_WHAT IS ASKED_. Rewrite the items from the line containing "Where should I" through the end of the items as a two-column CSV with the header instruction,click. Give one row per item, with its text under instruction and its answer under click. Wrap each field in double quotes, replace line breaks with spaces, and leave out the pictures.

_INPUT RECORDS_.
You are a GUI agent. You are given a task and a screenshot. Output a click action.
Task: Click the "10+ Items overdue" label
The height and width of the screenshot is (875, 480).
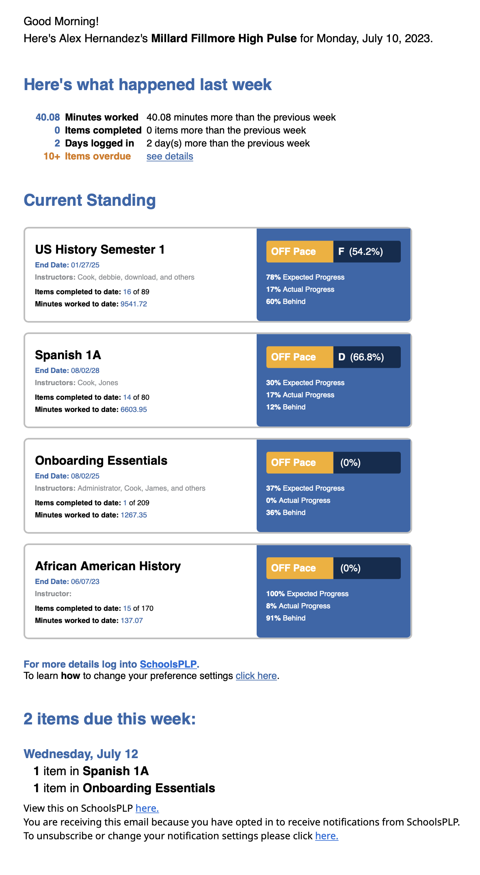point(87,156)
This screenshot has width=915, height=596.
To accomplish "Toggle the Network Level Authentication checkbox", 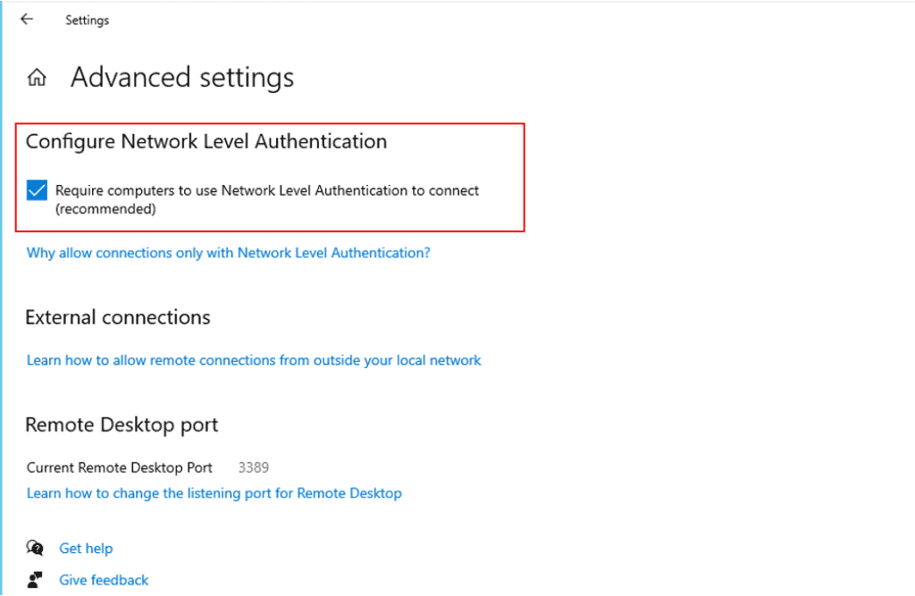I will pyautogui.click(x=37, y=190).
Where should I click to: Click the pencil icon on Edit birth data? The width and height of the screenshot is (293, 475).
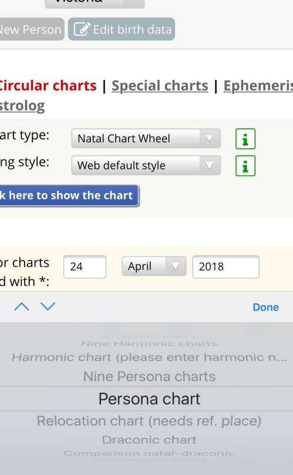[x=82, y=29]
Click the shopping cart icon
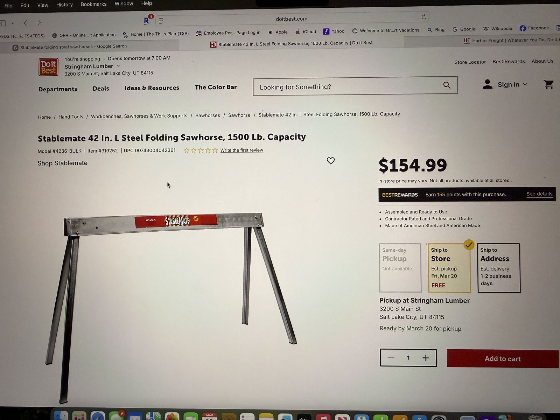 click(548, 84)
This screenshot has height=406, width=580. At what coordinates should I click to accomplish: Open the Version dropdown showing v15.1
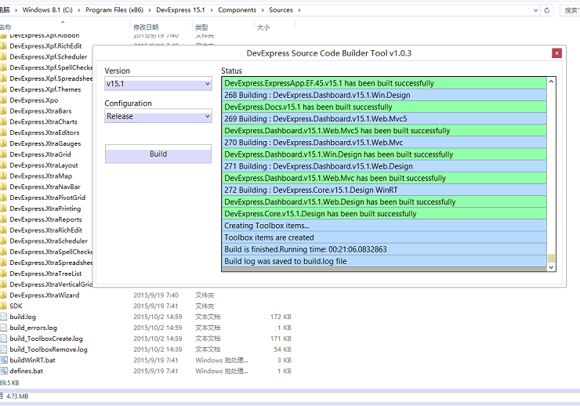click(x=158, y=84)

_SOLUTION TO THIS TASK_.
instruction,click
"Where should I click to: Click the pencil icon on Edit birth data? The width and height of the screenshot is (293, 475).","[x=82, y=29]"
"Click the shopping cart icon","click(548, 84)"
"This screenshot has height=406, width=580. At what coordinates should I click to accomplish: Open the Version dropdown showing v15.1","click(x=158, y=84)"